Paddy McClafferty

Personal information
- Full name: Patrick John McClafferty
- Date of birth: 19 September 2004 (age 22)
- Place of birth: Letterkenny, Ireland
- Height: 5 ft 2 in (1.57 m)
- Positions: Central defender; midfielder;

Team information
- Current team: St Joseph's
- Number: 25

Youth career
- 0000–2013: Taraguilla
- 2014–2015: Naranjitos 82
- 2016–2021: San Roque
- 2019: → St Catherine's (loan)
- 2021–2022: Cádiz
- 2022–2023: Algeciras

College career
- Years: Team / Apps / (Gls)
- 2023–2026: Northumbria University

Senior career*
- Years: Team / Apps / (Gls)
- 2019–2021: San Roque / 5 / (0)
- 2023–2024: Newcastle Benfield / 5 / (0)
- 2025–2026: Blyth Spartans / 26 / (2)
- 2026–: St Joseph's / 1 / (0)

International career^{‡}
- 2019: Gibraltar U16 / 1 / (0)
- 2023–: Gibraltar U21 / 6 / (0)
- 2025–: Gibraltar / 7 / (0)

= Paddy McClafferty =

Gibraltarian footballer

Patrick John "Paddy" McClafferty (born 19 September 2004) is an association footballer who played most recently for Blyth Spartans as a defender. Born in Ireland, he represents the Gibraltar at international level.

==Club career==
McClafferty primarily spent his youth career playing for numerous youth teams across the border in Spain, notably at CD San Roque where he made his senior debut at 15 years old. In 2019, he spent a short period of time with hometown side St Catherine's while staying with family in Killybegs, playing in the Foyle Cup. Upon moving to the UK to study at Northumbria University, he joined Northern League Division One side Newcastle Benfield, although his spell was cut short by injury. In March 2025, having spent the majority of the season with his university side in the BUCS Football League, he joined Blyth Spartans in the Northern Premier League, making his debut on 8 March against Workington.
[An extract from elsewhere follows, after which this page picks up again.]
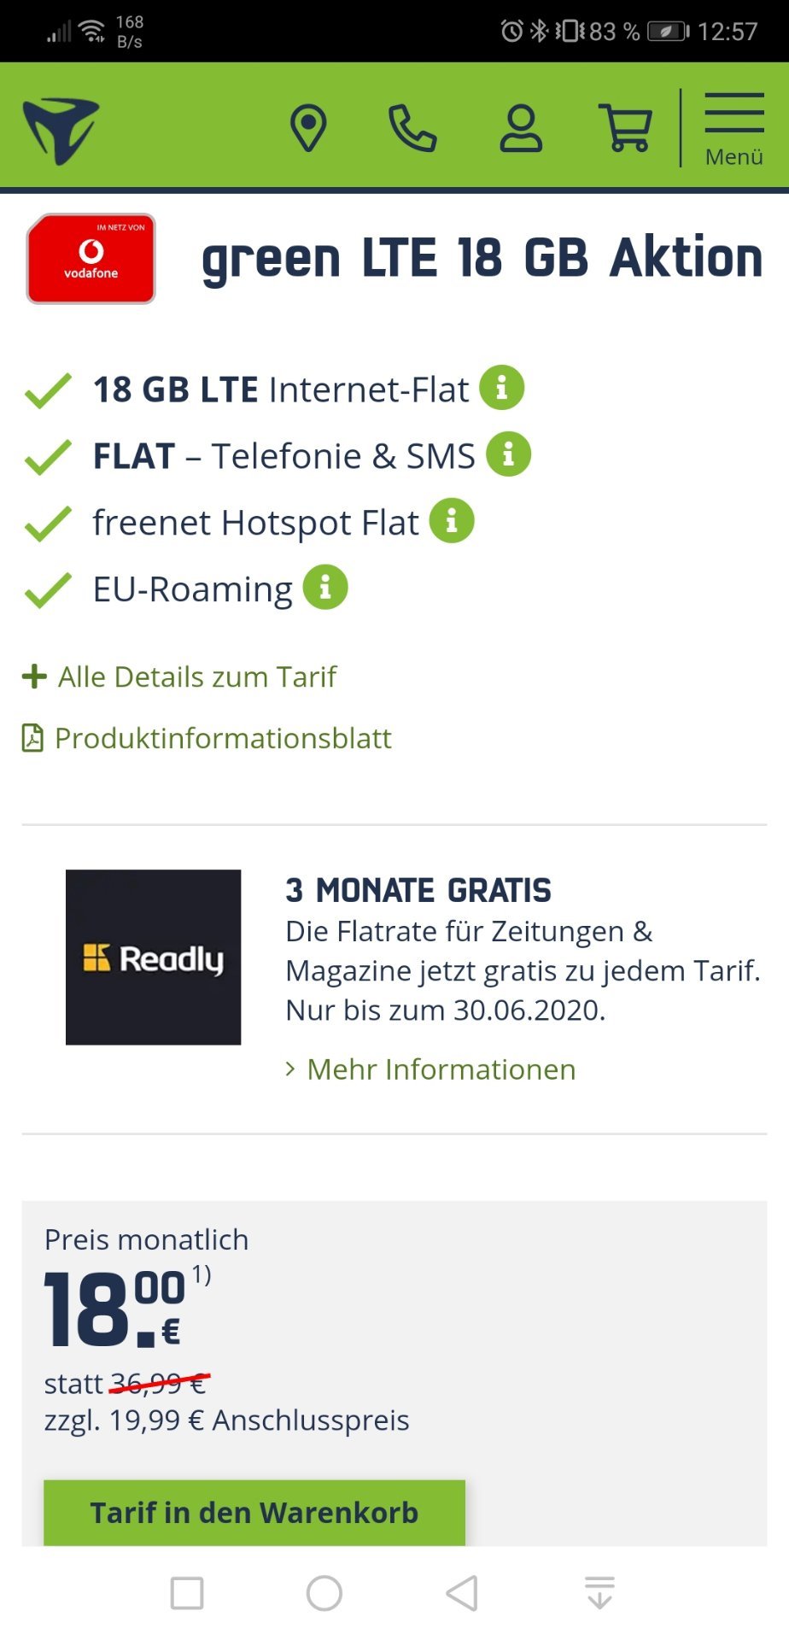Open the store locator pin icon
789x1640 pixels.
[x=308, y=128]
In August 2026, he returned to the Iberian coast, joining St Joseph's.

==International career==
Born in the Irish town of Letterkenny, McClafferty was initially raised in nearby Largy, near Killybegs, before moving to Estepona with his family as a child, then to Gibraltar with his mother at the age of 11 when his parents separated. Subsequently, he was eligible to represent the Republic of Ireland and Gibraltar at international level. Having previously represented Gibraltar at under-16 level, he made his debut for the under-21s on 6 September 2023 against Georgia. However, his campaign was cut short by injury while at Newcastle Benfield. He earned his first senior call-up in March 2025, appearing in Scott Wiseman's initial 31 man squad for their opening 2026 FIFA World Cup qualification matches. He made his debut as an 82nd-minute substitute in a 3–1 defeat to Montenegro on 22 March 2025.